--- Linhas fornecidas ---
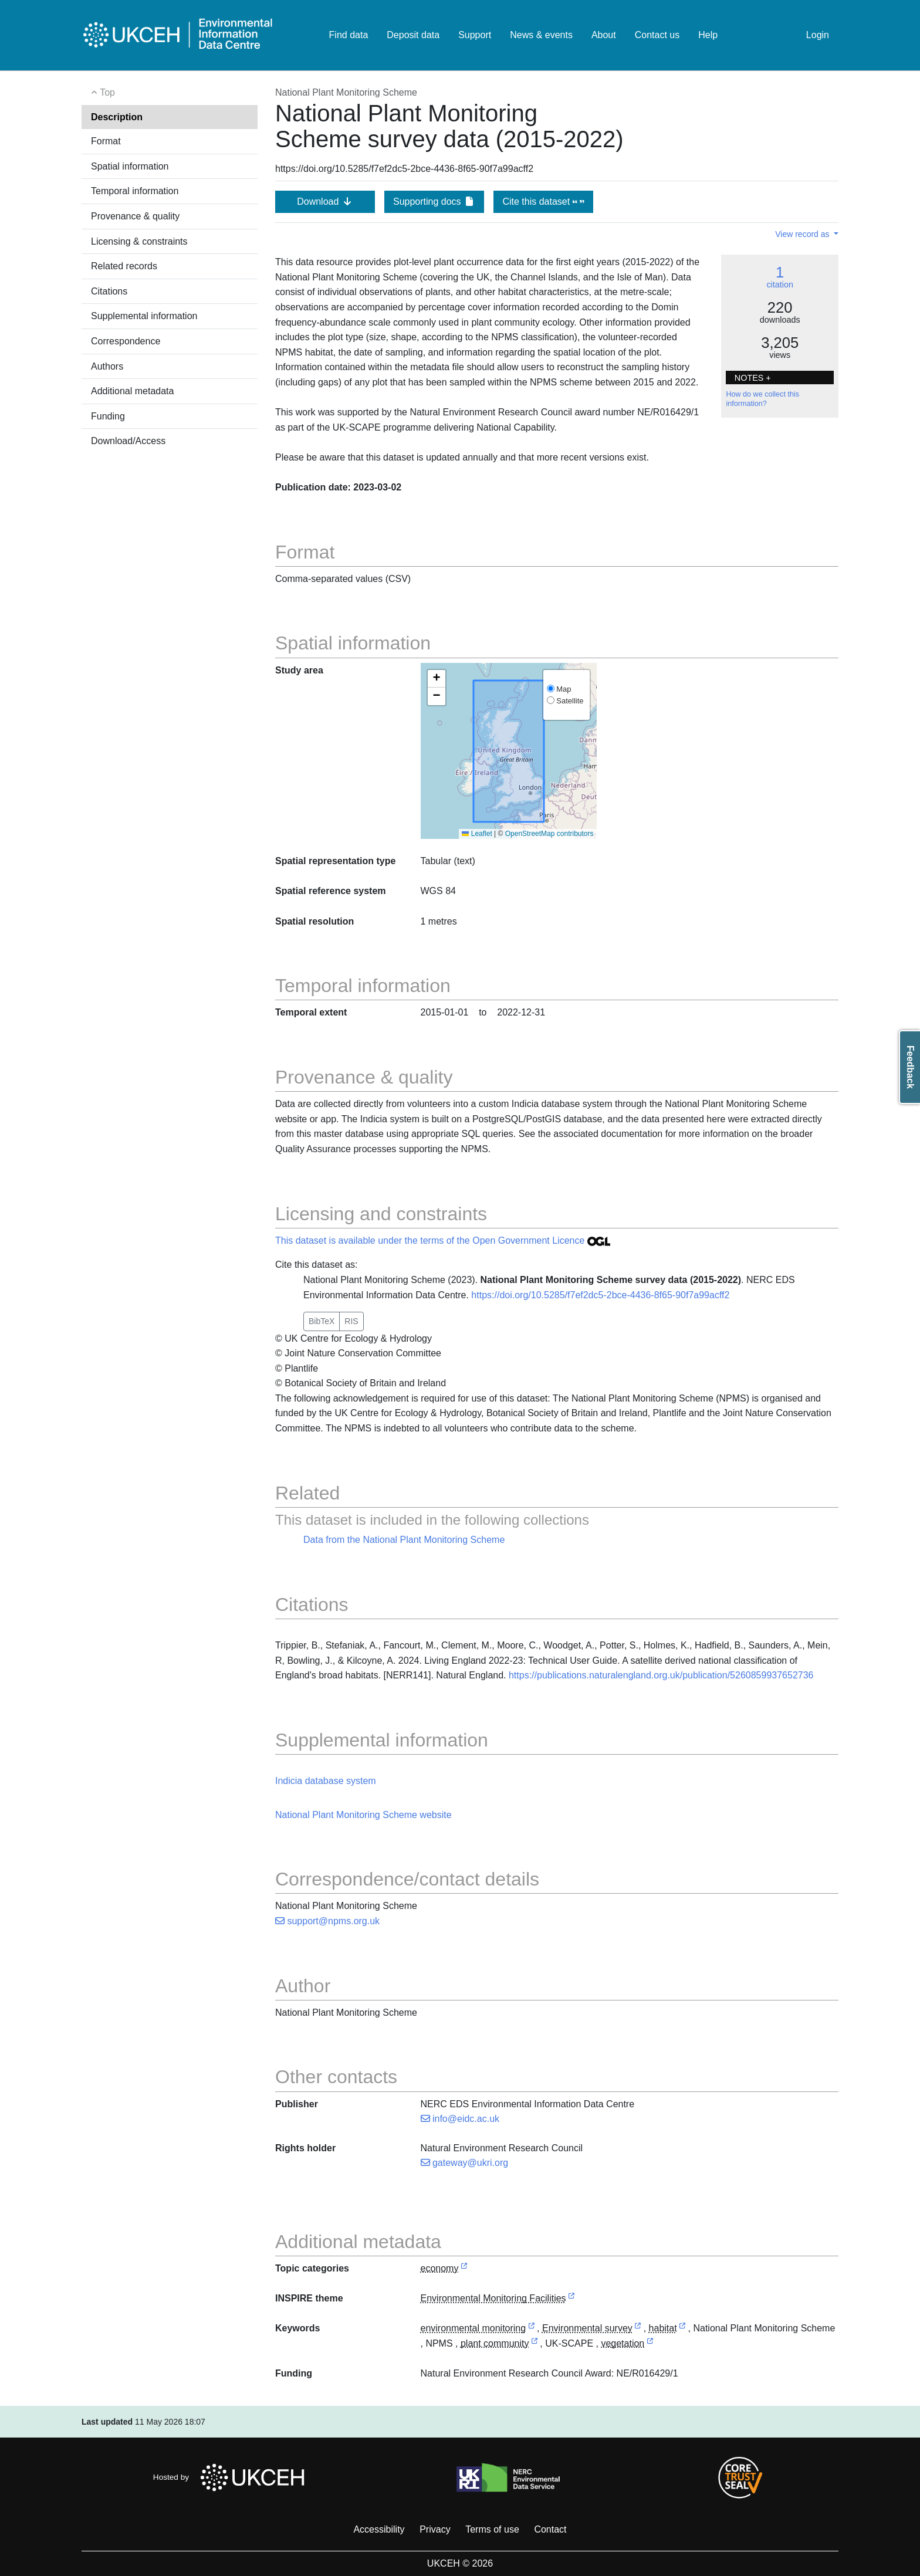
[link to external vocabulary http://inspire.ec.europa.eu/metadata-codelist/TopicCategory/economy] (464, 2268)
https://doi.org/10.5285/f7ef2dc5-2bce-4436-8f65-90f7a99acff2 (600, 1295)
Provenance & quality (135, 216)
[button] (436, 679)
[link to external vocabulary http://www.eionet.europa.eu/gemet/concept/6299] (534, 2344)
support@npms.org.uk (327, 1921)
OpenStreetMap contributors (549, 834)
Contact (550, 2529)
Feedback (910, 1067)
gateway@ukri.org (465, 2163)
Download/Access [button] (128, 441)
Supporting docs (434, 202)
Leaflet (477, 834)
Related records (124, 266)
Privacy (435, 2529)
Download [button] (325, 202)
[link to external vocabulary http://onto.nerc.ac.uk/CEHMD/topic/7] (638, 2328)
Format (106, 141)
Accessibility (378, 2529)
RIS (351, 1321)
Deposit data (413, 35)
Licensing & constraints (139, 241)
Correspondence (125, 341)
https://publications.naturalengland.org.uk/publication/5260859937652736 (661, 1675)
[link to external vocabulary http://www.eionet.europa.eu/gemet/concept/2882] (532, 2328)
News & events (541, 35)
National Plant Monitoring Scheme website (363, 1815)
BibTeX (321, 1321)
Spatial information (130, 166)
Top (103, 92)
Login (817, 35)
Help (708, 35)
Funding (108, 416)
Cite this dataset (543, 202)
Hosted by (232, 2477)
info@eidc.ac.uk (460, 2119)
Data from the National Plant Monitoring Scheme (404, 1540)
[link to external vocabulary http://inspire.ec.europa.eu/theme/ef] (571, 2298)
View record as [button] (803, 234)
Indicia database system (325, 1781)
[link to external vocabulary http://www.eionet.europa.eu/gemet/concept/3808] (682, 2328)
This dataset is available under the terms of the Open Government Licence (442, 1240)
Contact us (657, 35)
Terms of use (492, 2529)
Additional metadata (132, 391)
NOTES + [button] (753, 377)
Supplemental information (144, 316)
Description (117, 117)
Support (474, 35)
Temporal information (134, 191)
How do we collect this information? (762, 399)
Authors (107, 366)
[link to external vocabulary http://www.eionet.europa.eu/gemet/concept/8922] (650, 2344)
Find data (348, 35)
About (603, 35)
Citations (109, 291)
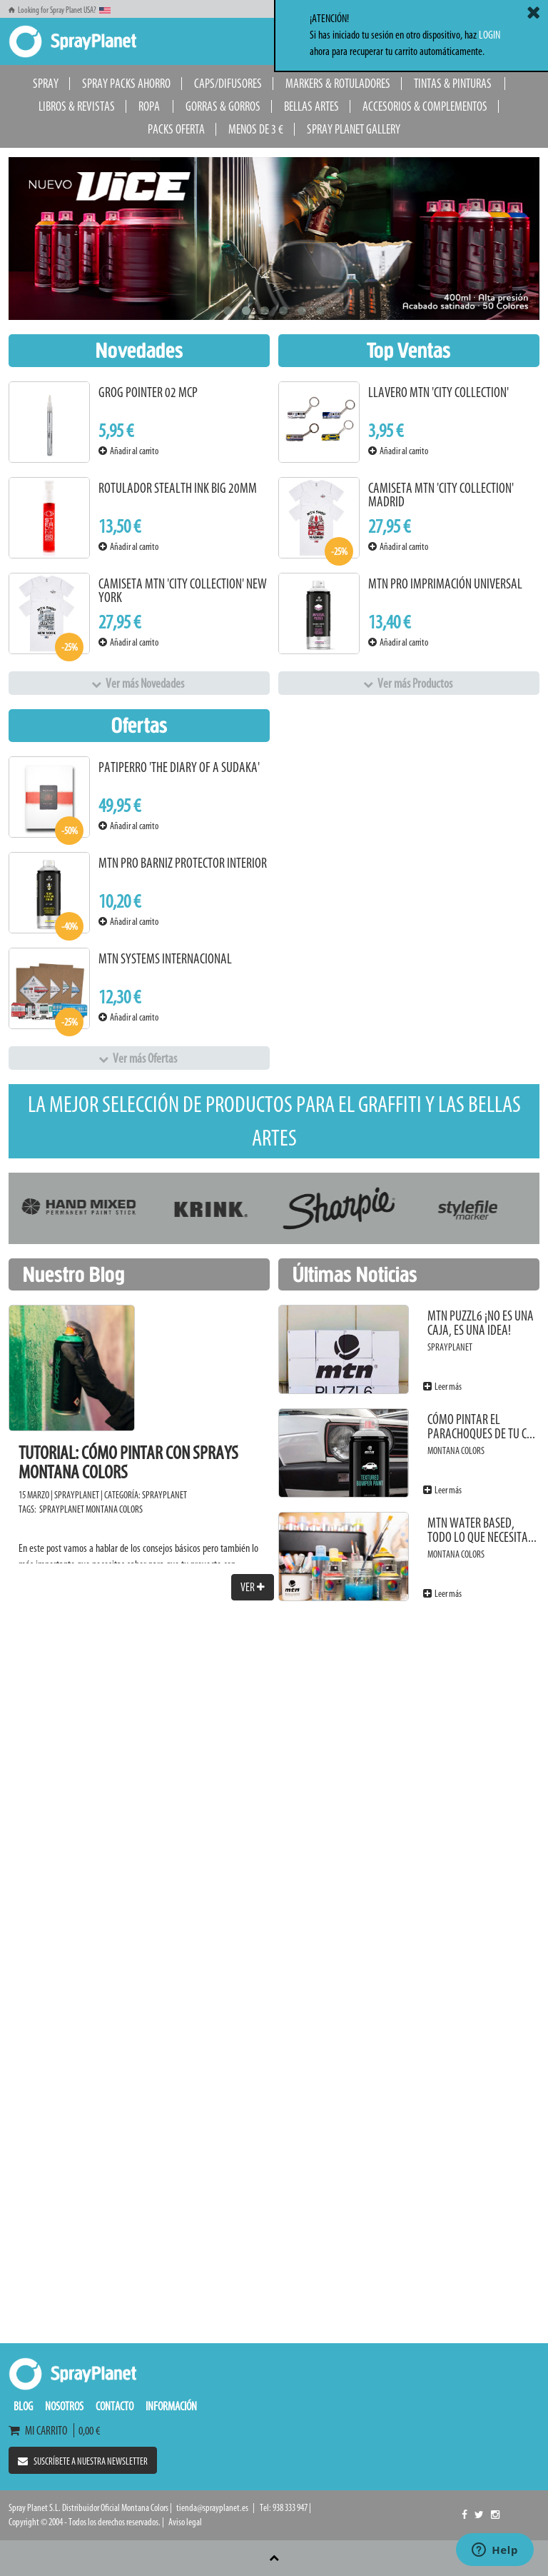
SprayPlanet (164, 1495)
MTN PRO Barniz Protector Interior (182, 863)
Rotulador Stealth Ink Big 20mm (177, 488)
==
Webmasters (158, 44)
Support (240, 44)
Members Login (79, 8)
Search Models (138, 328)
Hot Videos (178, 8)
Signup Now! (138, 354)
...
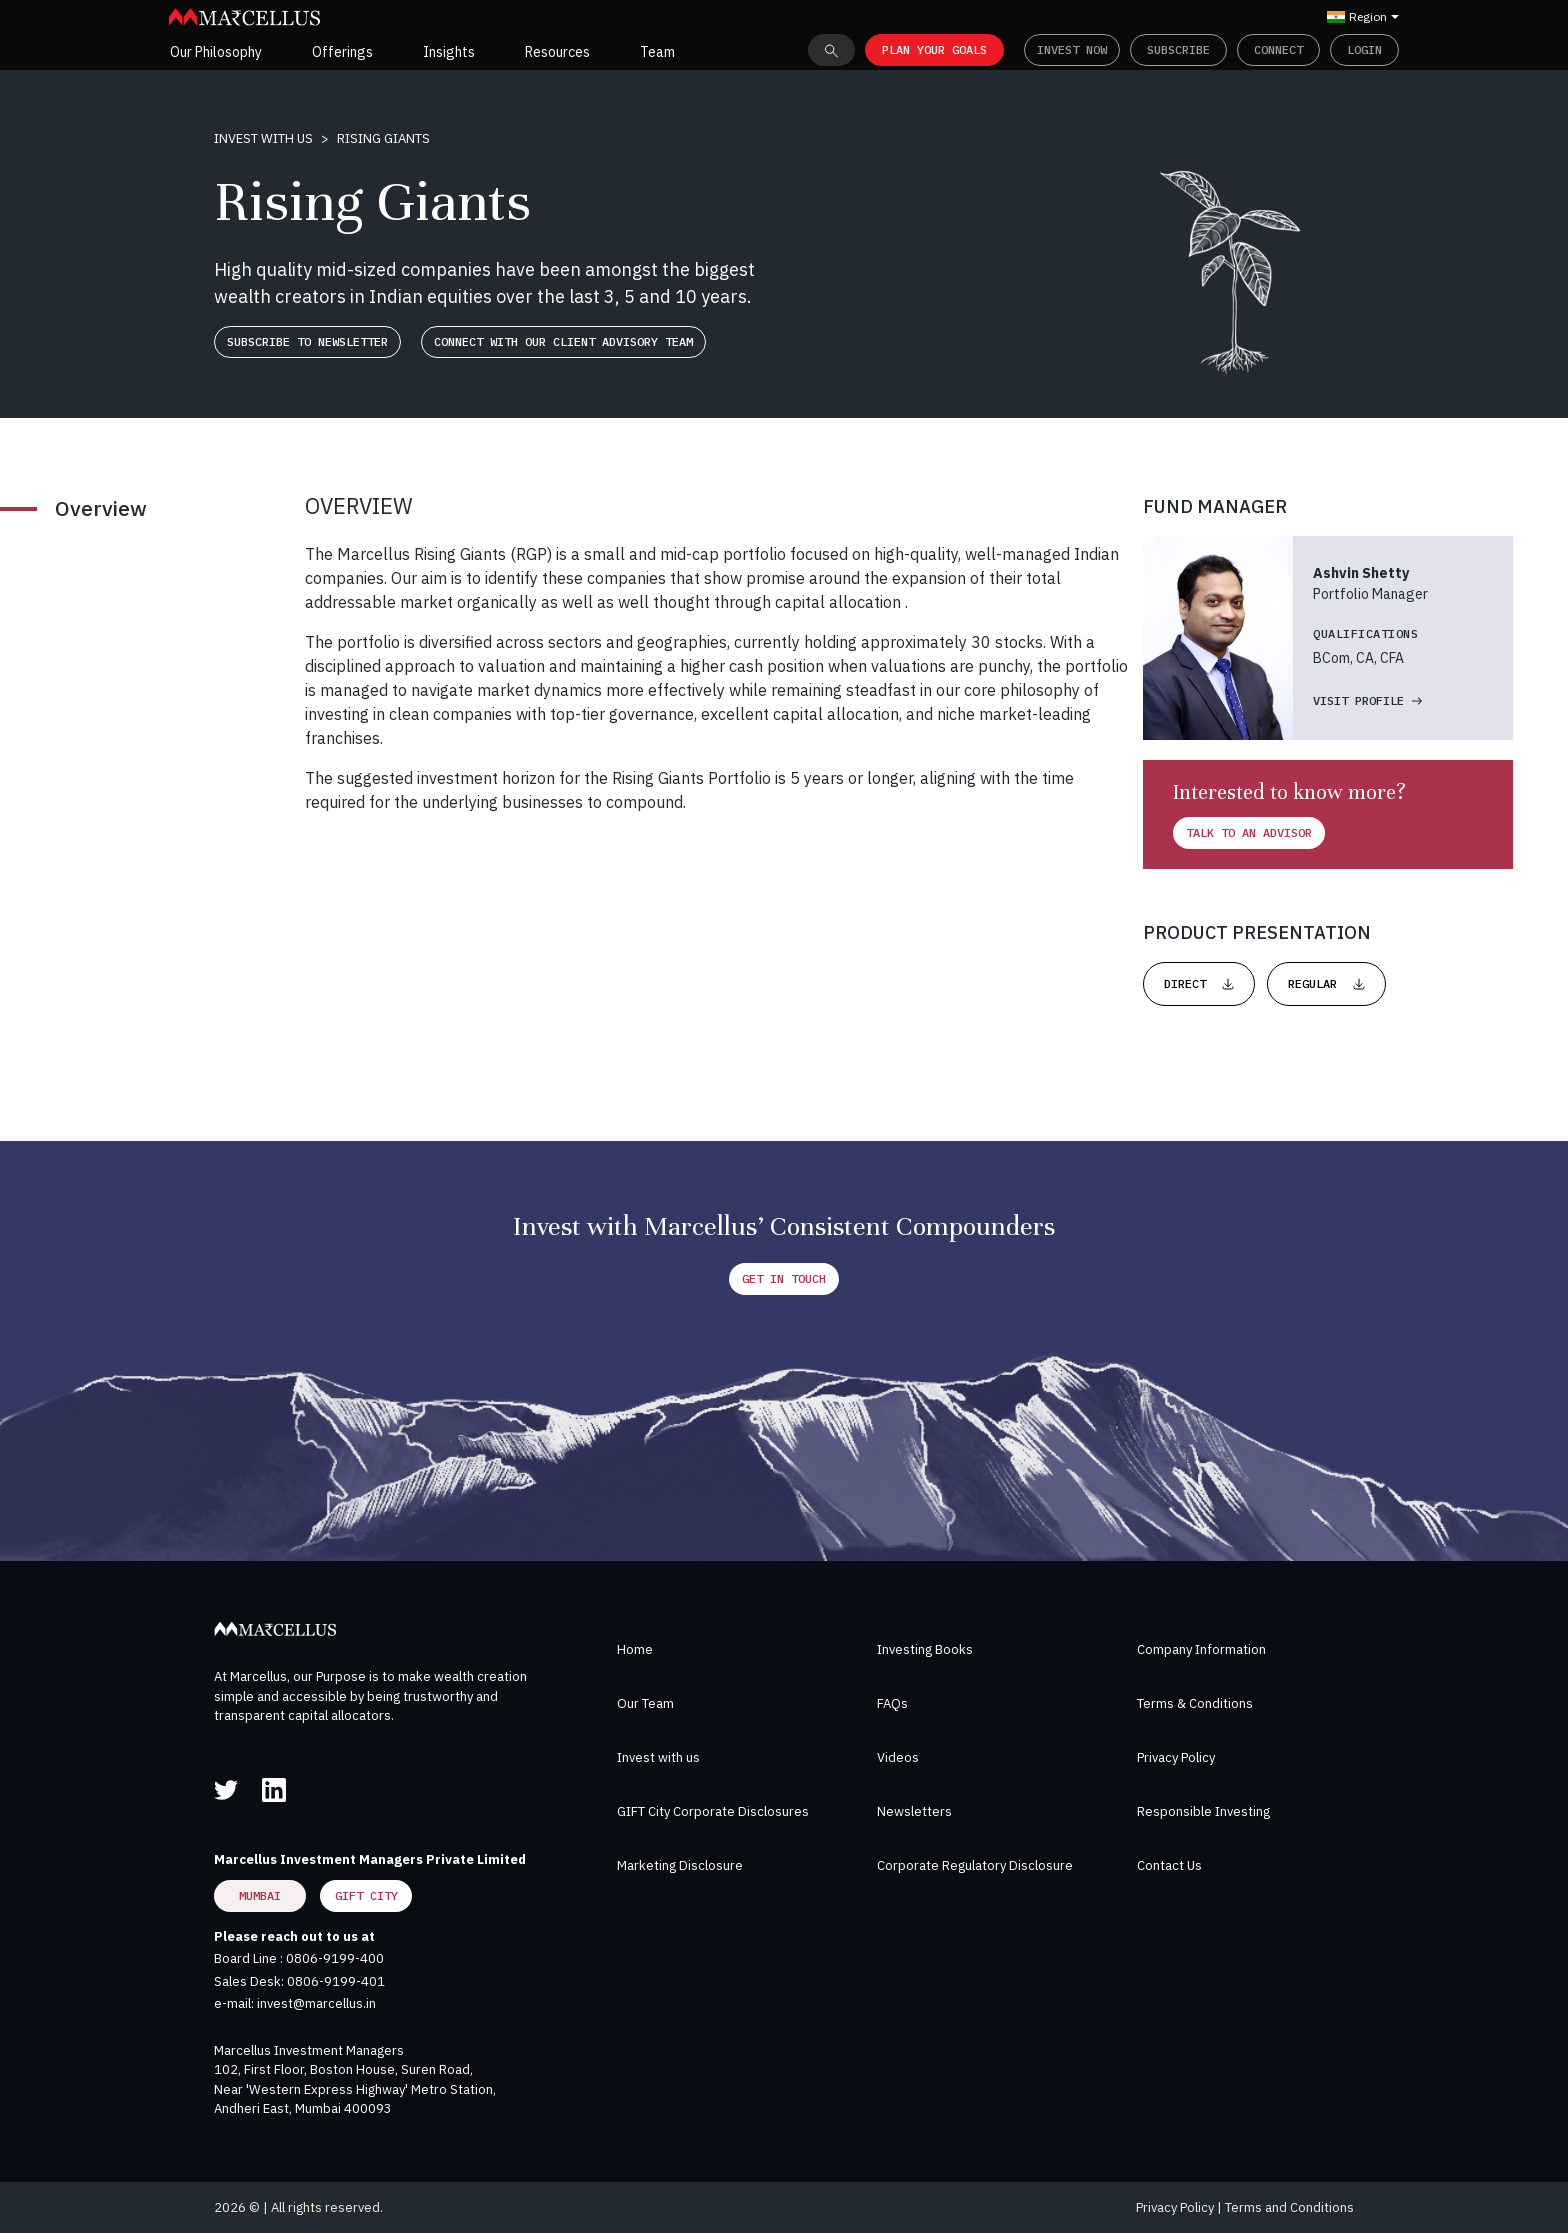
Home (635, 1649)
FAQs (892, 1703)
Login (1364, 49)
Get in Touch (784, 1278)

--- Tarefa proposta ---
Formate como tabela Markdown as linhas entre a que contém "Data from the" e a que contém "Rotulador Stealth Ink Big 20mm (177, 488)", inclusive, com as colunas "Nº" (número sequencial) e "Conteúdo" (a linha). Omita as linhas em branco e deixe as imagens fora da resposta.

--- Em resposta ---
| Nº | Conteúdo |
|---|---|
| 1 | Data from the National Plant Monitoring Scheme (404, 1540) |
| 2 | [link to external vocabulary http://inspire.ec.europa.eu/theme/ef] (571, 2298) |
| 3 | View record as [button] (803, 234) |
| 4 | Indicia database system (325, 1781) |
| 5 | [link to external vocabulary http://www.eionet.europa.eu/gemet/concept/3808] (682, 2328) |
| 6 | This dataset is available under the terms of the Open Government Licence (442, 1240) |
| 7 | Contact us (657, 35) |
| 8 | Terms of use (492, 2529) |
| 9 | Additional metadata (132, 391) |
| 10 | NOTES + [button] (753, 377) |
| 11 | Supplemental information (144, 316) |
| 12 | Description (117, 117) |
| 13 | Support (474, 35) |
| 14 | Temporal information (134, 191) |
| 15 | How do we collect this information? (762, 399) |
| 16 | Authors (107, 366) |
| 17 | [link to external vocabulary http://www.eionet.europa.eu/gemet/concept/8922] (650, 2344) |
| 18 | Find data (348, 35) |
| 19 | About (603, 35) |
| 20 | Citations (109, 291) |
| 21 | SprayPlanet (164, 1495) |
| 22 | MTN PRO Barniz Protector Interior (182, 863) |
| 23 | Rotulador Stealth Ink Big 20mm (177, 488) |